Le président exécutif du PPA-CI a animé une conférence de presse le dimanche 3 août, au siège de ce parti à la Riviera Bonoumin. Il a dénoncé l’enlèvement de 7 militants du PPA-CI. Il s’agit de Pascale Zaholy députée suppléante de Yopougon, Kado Gnegbré, secrétaire national technique, josué Kouamé, Kouamé Brou, Éric kogne, Zoh Inza et Fofana Souleymane.
Le professeur Dano Djédjé a dénoncé ces pratiques déshonorantes, d’un certain âge du Rhdp. Selon lui, ces agitations donnent l’impression que le pouvoir en place à peur de perdre les élections à venir.Tout en condamnant ces actes de violences et exprimé la compassion aux victimes, il a dénoncé les conditions d’arrestation de ses camarades sans que le motif ne leur soit notifié.
« Nos militants ne sont pas concernés par ces manifestations », a déclaré le ministre Dano Djédjé.

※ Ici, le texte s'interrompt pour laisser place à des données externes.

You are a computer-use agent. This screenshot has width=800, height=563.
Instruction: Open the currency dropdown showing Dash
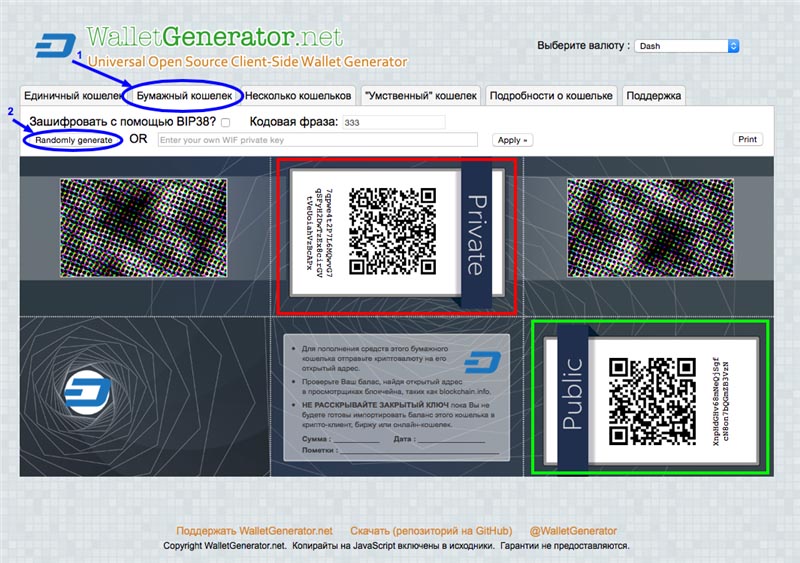pos(688,46)
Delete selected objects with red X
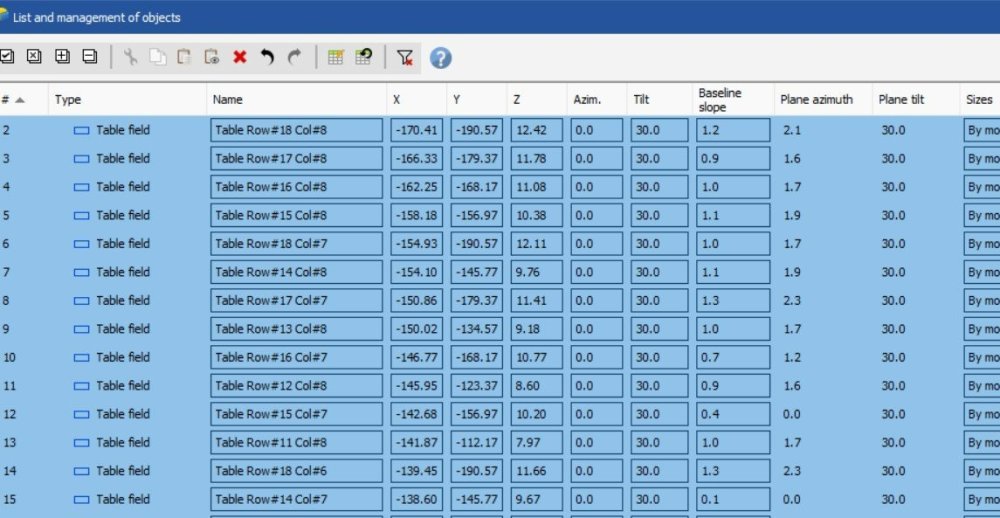This screenshot has width=1000, height=518. pyautogui.click(x=240, y=58)
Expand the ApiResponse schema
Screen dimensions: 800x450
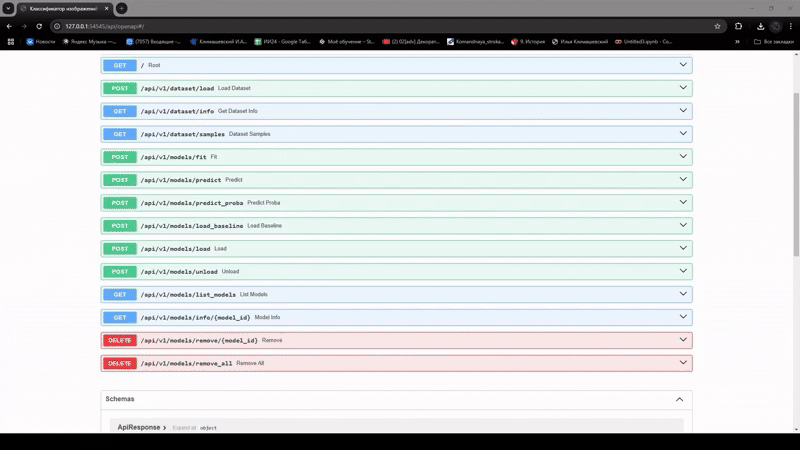[141, 427]
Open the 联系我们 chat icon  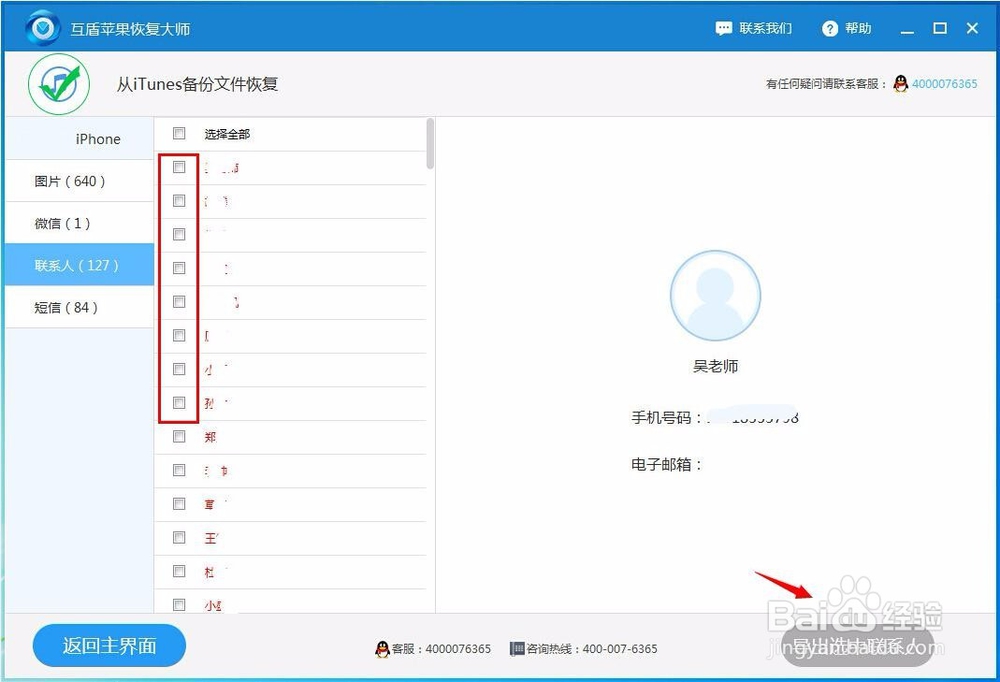click(x=724, y=28)
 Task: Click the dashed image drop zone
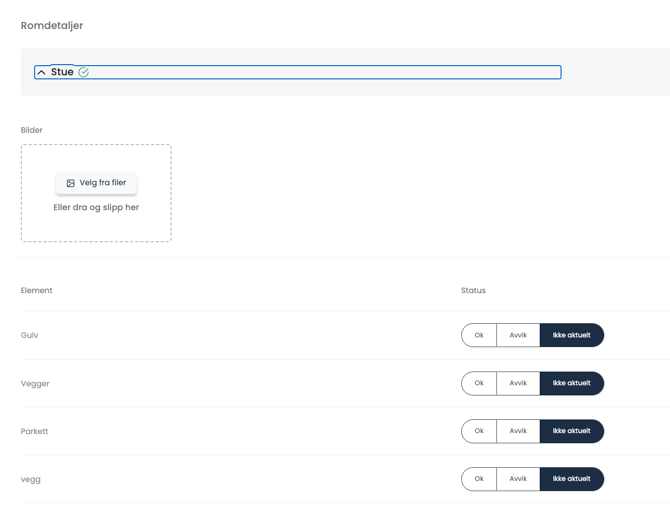[96, 227]
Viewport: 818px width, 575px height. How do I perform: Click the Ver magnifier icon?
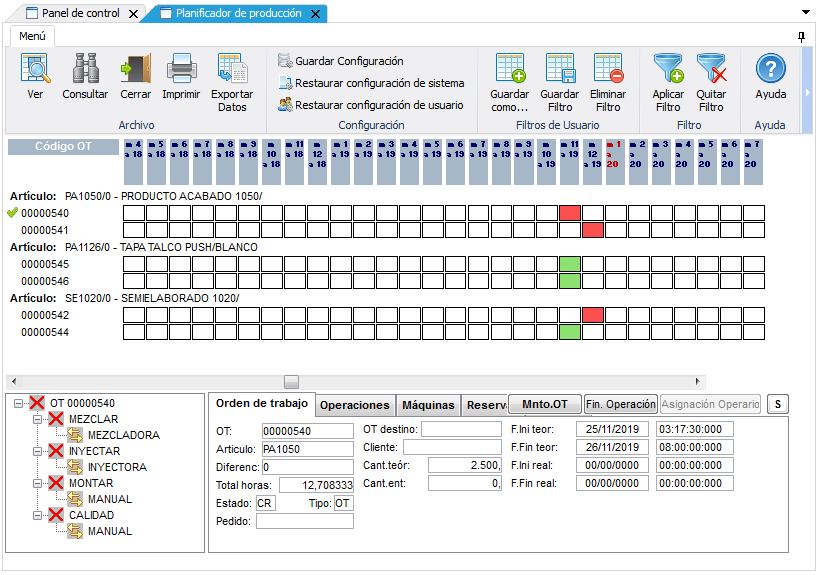point(36,71)
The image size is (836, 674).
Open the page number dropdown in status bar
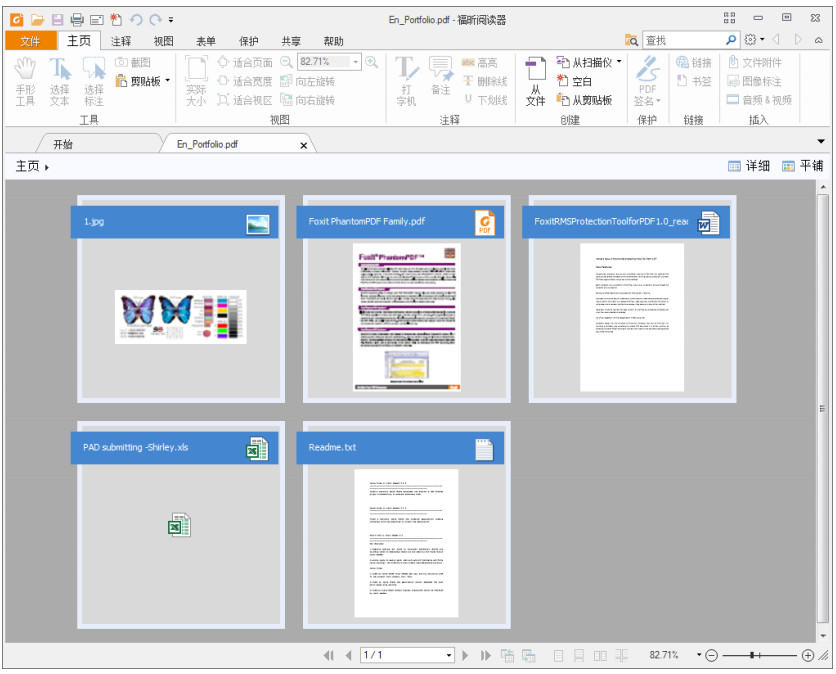(448, 655)
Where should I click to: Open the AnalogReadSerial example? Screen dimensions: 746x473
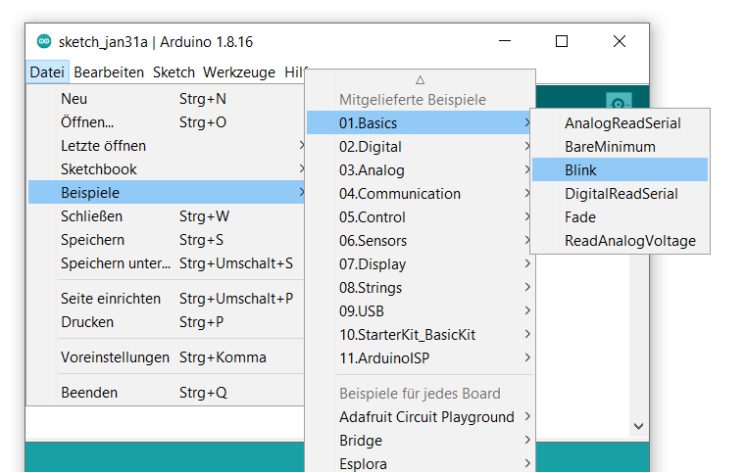622,123
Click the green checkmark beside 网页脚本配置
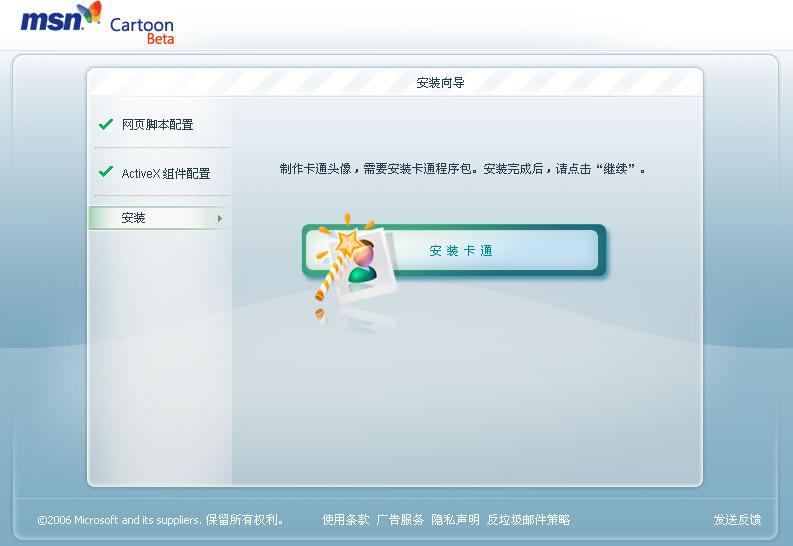This screenshot has width=793, height=546. click(106, 124)
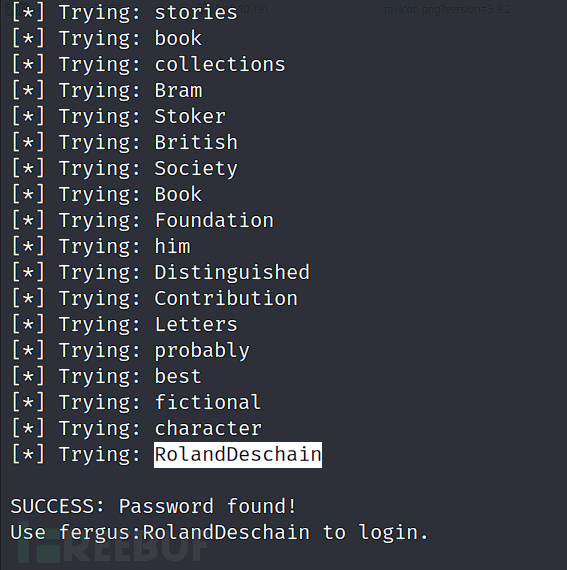567x570 pixels.
Task: Click the 'fergus:RolandDeschain' credentials text
Action: click(184, 533)
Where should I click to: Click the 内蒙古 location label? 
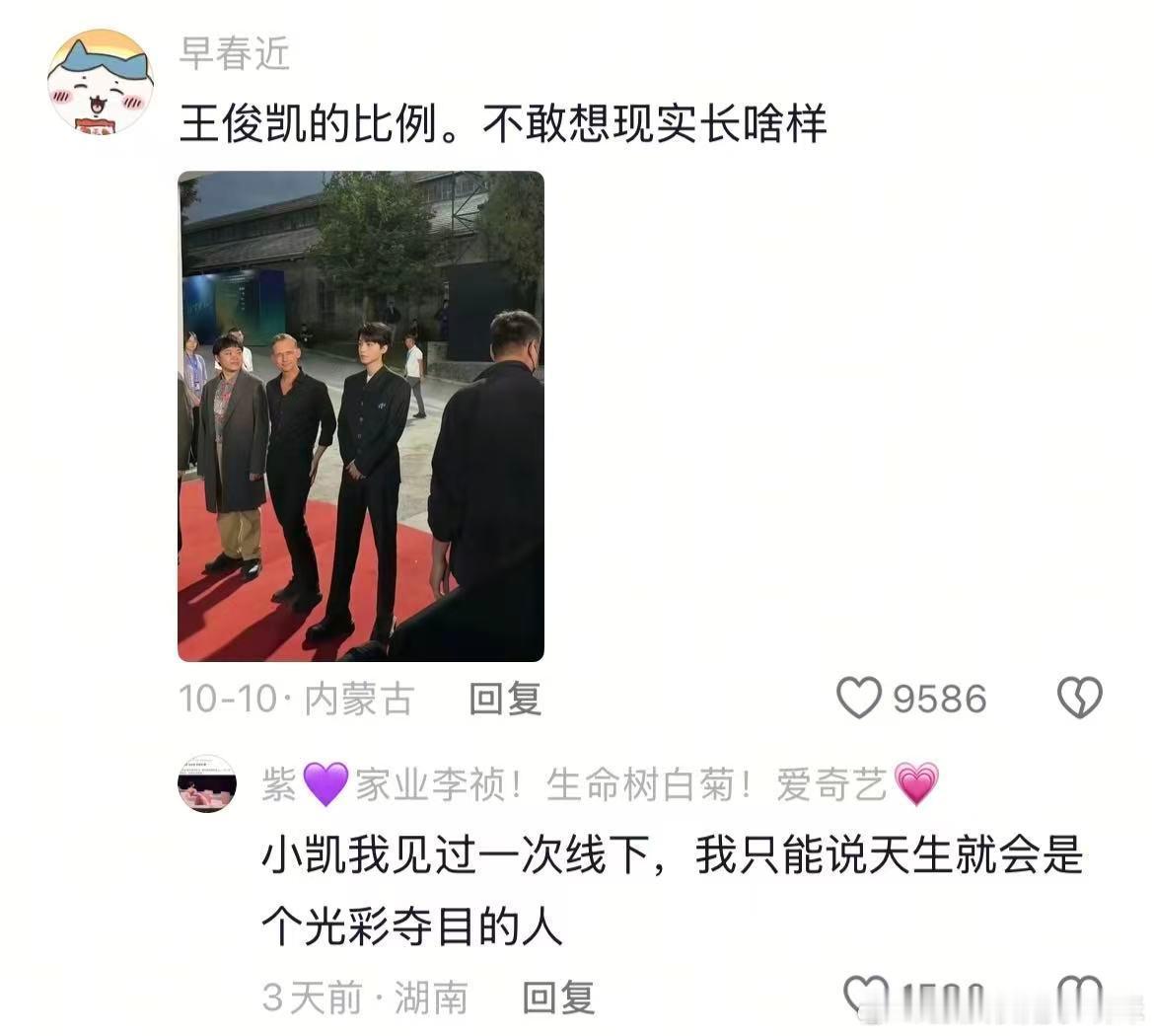coord(360,699)
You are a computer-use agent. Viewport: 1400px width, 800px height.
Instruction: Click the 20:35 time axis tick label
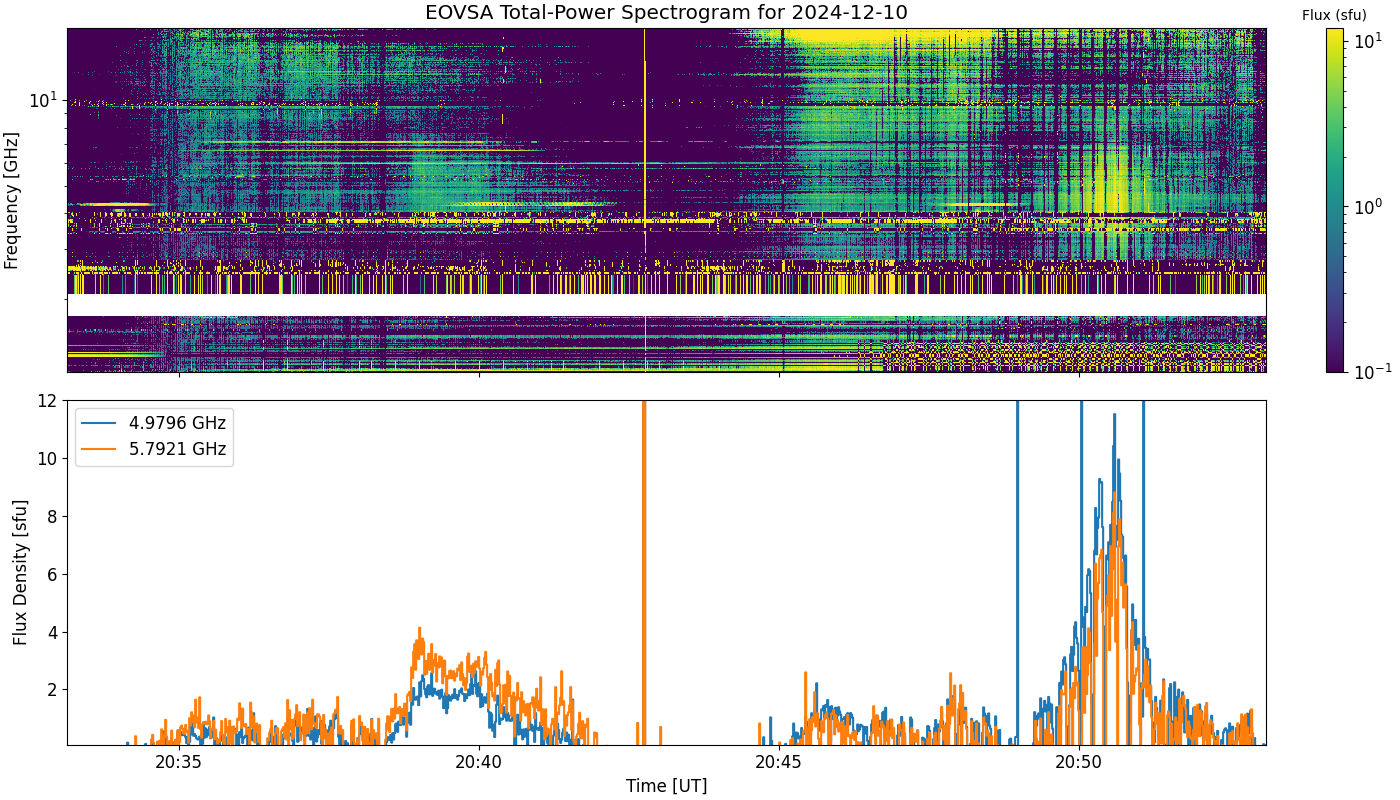(179, 762)
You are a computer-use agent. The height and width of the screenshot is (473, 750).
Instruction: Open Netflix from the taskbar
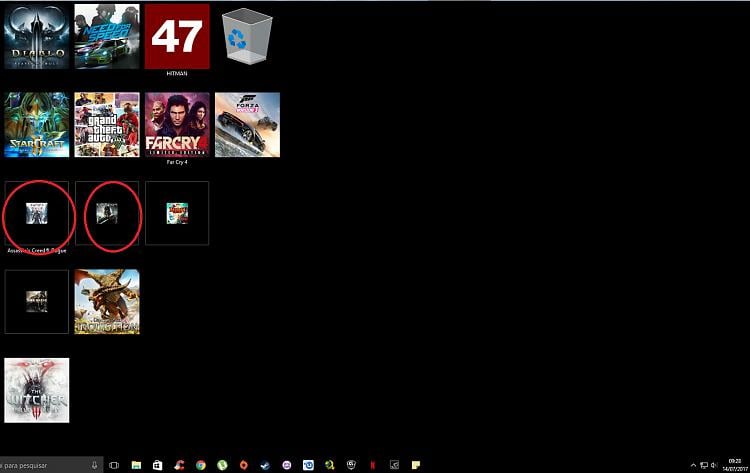373,465
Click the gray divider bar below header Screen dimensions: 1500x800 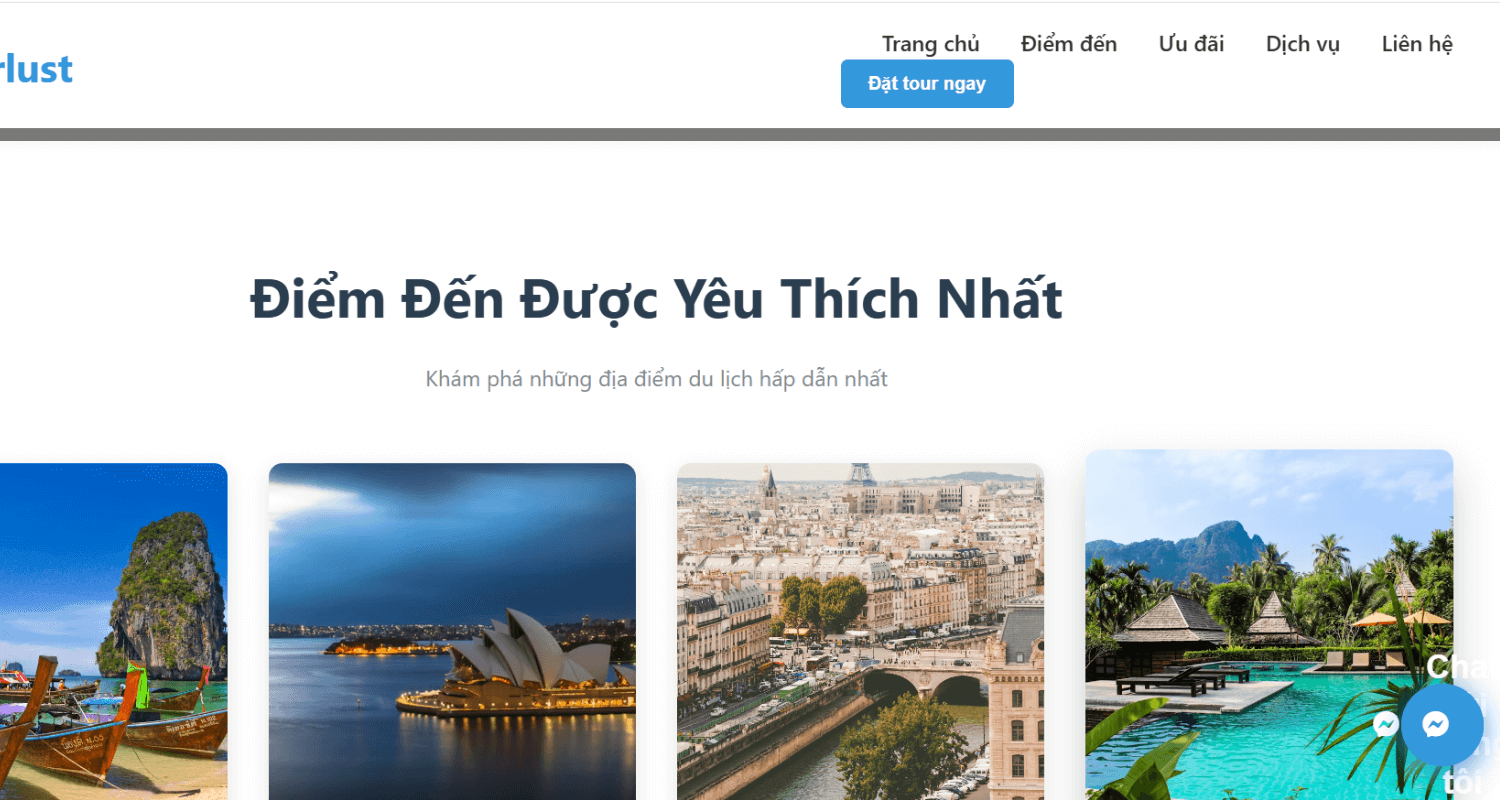click(x=750, y=134)
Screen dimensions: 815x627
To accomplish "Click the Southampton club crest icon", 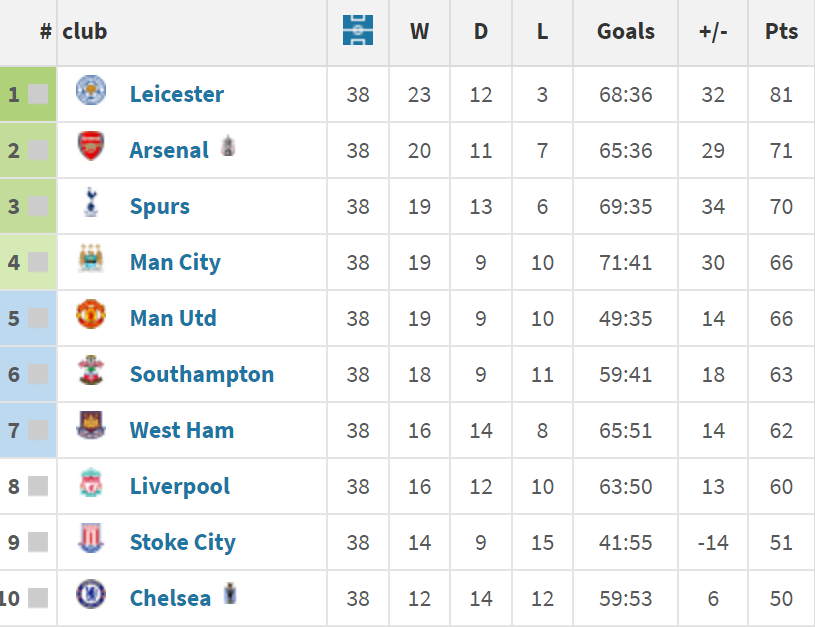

Qui estime que toutes ces manipulations et ces agitations sont orchestrées par les gouvernants pour menacer la marche du Front commun prévue le 9 août prochain. Le président exécutif du PPA-CI s’est élevé contre le fait que le procureur de la République n’ait pas respecté les procédures prévues par le code pénal en la matière. Il a indiqué qu’en République la présomption d’innocence est un droit sacré tout comme la protection contre les arrestations arbitraires.
Pour lui, si les forces de sécurité disposent d’éléments à reprocher aux militants du PPA-CI, elles doivent les convoquer devant la justice et non les enlever. Ces pratiques anticonstitutionnelles dénoncent Dano Djédjé mettent à mal la cohésion sociale.